§ Task description:
With the pictures set aside, write out all of the data exactly as it stands.

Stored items
----
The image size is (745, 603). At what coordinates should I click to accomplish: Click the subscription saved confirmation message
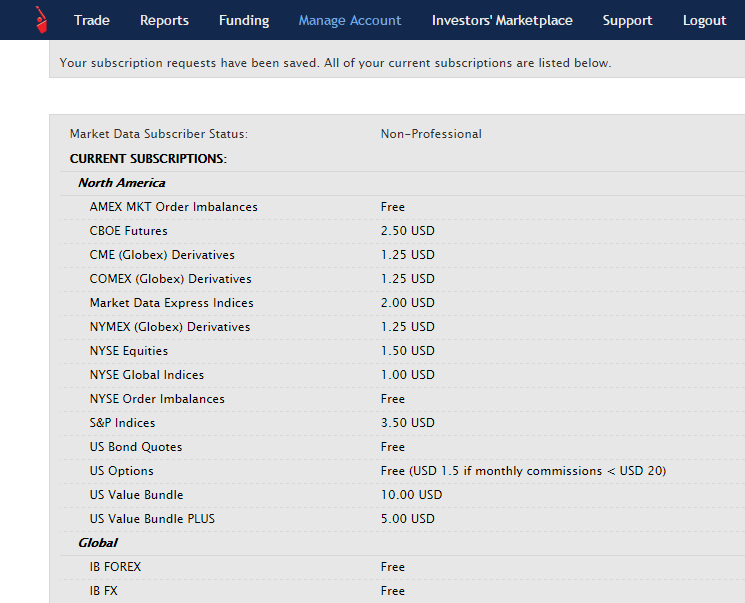click(335, 63)
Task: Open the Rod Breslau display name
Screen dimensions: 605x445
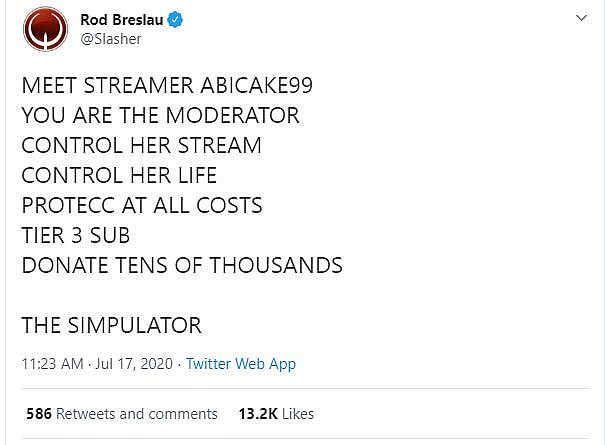Action: click(x=122, y=18)
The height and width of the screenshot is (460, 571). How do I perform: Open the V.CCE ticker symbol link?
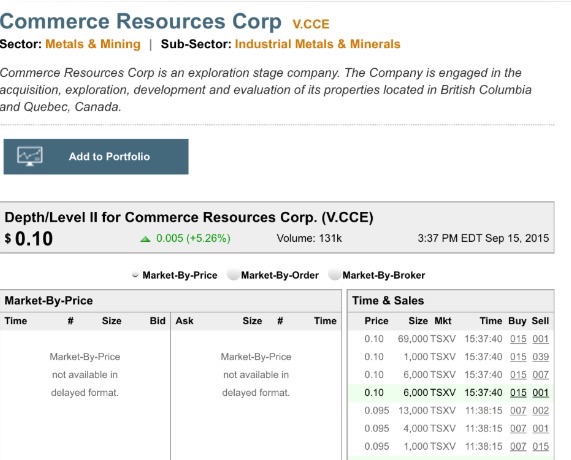(x=311, y=24)
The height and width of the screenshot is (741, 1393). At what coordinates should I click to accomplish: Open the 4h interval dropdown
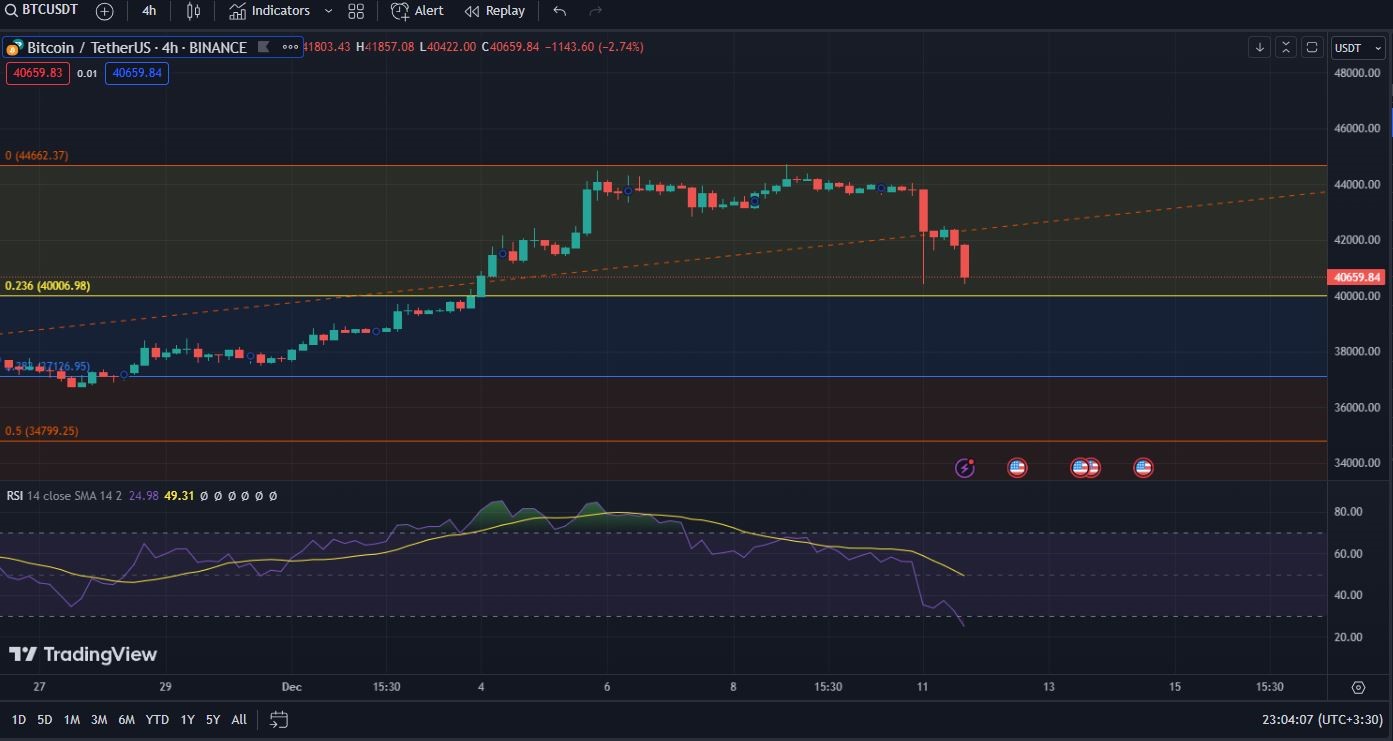149,11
----
§ Result for this exercise:
The image size is (745, 603). At what coordinates should I click to accomplish: Click the subscription saved confirmation message
click(335, 63)
Task: Open the Rod Breslau display name
Screen dimensions: 605x445
Action: click(x=122, y=18)
The height and width of the screenshot is (460, 571). How do I perform: Open the V.CCE ticker symbol link?
(x=311, y=24)
The height and width of the screenshot is (741, 1393). At what coordinates should I click to accomplish: Open the 4h interval dropdown
149,11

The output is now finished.